What you have to do:
From the data, copy out every line in which the word "computer" appears.

Exercise data: Begin

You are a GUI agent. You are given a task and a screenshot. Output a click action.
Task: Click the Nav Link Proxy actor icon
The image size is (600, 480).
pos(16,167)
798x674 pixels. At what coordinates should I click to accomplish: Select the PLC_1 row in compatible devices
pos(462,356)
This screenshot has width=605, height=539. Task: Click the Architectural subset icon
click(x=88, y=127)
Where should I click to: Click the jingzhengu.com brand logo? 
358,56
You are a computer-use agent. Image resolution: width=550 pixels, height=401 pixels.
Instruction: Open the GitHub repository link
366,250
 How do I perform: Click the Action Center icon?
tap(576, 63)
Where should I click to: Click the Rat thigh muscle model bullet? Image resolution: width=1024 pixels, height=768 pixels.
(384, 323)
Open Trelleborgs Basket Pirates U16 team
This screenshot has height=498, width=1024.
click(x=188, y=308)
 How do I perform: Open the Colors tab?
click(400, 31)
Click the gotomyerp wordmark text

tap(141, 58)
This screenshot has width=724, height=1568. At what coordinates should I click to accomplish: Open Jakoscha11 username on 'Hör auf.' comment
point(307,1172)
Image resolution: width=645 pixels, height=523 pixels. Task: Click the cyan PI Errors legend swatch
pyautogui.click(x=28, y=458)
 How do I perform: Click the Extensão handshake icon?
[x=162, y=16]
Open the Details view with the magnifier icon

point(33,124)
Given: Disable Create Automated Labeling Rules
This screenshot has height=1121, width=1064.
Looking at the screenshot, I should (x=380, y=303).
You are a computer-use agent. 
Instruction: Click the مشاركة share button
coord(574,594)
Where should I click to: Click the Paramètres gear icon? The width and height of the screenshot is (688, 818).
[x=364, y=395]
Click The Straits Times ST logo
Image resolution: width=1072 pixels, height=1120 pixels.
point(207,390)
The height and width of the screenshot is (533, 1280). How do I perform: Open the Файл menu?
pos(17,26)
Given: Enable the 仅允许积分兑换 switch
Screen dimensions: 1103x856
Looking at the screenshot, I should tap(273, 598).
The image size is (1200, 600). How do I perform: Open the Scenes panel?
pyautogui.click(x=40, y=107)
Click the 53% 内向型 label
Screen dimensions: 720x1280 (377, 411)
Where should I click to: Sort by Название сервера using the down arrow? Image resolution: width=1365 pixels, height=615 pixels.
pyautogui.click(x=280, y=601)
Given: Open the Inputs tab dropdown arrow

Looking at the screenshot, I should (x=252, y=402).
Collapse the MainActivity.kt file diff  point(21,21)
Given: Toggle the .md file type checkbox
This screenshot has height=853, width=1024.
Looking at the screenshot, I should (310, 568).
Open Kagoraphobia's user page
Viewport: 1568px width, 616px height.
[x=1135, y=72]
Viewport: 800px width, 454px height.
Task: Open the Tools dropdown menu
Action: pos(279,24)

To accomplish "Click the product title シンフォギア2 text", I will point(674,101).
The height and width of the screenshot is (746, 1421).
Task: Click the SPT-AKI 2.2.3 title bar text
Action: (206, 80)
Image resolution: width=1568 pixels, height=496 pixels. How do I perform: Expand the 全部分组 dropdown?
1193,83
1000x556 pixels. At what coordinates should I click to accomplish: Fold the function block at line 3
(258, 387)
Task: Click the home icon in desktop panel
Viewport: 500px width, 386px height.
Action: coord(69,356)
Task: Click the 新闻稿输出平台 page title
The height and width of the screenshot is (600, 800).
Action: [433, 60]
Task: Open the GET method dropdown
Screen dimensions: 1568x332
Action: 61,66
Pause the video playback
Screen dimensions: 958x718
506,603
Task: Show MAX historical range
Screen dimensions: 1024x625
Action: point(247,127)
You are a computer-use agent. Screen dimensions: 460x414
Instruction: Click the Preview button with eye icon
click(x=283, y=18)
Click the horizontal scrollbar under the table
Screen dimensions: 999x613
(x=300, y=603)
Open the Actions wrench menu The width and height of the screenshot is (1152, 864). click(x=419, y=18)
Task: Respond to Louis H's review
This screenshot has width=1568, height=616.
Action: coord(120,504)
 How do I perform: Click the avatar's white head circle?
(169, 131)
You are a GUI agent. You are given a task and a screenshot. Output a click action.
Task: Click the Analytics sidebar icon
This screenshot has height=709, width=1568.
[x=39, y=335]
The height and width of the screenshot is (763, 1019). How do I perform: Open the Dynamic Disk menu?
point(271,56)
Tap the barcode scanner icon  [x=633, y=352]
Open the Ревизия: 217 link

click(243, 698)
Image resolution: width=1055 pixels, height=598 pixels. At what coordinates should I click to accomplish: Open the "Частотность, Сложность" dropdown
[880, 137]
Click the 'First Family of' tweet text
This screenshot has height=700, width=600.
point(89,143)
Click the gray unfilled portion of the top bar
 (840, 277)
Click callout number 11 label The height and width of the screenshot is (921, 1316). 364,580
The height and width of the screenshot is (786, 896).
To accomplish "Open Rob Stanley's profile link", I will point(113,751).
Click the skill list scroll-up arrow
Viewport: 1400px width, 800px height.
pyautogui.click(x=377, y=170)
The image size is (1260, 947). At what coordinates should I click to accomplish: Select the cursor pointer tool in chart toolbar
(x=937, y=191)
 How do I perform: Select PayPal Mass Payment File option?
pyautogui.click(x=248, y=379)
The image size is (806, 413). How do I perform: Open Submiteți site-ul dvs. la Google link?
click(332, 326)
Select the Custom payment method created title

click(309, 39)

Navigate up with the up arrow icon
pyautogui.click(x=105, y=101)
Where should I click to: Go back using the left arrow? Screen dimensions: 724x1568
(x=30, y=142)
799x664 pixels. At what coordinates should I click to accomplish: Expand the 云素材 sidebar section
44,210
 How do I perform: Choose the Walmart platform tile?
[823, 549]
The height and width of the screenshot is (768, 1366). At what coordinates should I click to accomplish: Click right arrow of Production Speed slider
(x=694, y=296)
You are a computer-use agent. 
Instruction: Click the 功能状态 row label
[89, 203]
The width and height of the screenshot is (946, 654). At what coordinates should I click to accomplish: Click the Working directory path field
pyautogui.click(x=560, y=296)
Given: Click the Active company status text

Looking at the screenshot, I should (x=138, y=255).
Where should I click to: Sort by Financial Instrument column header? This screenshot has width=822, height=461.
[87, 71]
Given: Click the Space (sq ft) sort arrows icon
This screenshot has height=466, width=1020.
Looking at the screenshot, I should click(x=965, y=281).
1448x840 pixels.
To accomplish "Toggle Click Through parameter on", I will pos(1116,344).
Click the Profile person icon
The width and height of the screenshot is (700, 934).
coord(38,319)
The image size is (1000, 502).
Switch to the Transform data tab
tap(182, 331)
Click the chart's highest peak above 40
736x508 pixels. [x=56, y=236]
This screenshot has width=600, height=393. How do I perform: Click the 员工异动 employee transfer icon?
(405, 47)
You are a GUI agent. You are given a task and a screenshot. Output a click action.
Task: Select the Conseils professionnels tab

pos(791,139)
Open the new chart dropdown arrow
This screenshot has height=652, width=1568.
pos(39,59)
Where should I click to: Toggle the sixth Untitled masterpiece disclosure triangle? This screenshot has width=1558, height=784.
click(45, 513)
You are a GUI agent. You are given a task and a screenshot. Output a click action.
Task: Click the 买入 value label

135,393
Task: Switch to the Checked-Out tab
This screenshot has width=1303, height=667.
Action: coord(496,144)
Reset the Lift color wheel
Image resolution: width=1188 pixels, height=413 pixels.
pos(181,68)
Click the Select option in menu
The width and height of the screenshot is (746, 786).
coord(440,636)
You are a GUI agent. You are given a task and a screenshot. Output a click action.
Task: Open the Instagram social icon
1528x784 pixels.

Exercise data: End

Completed exercise:
You are a computer-use agent. Image resolution: width=550 pixels, height=401 pixels.
You are a computer-use agent. 
You are a computer-use agent. Screen dimensions: 460x414
You are a computer-use agent. 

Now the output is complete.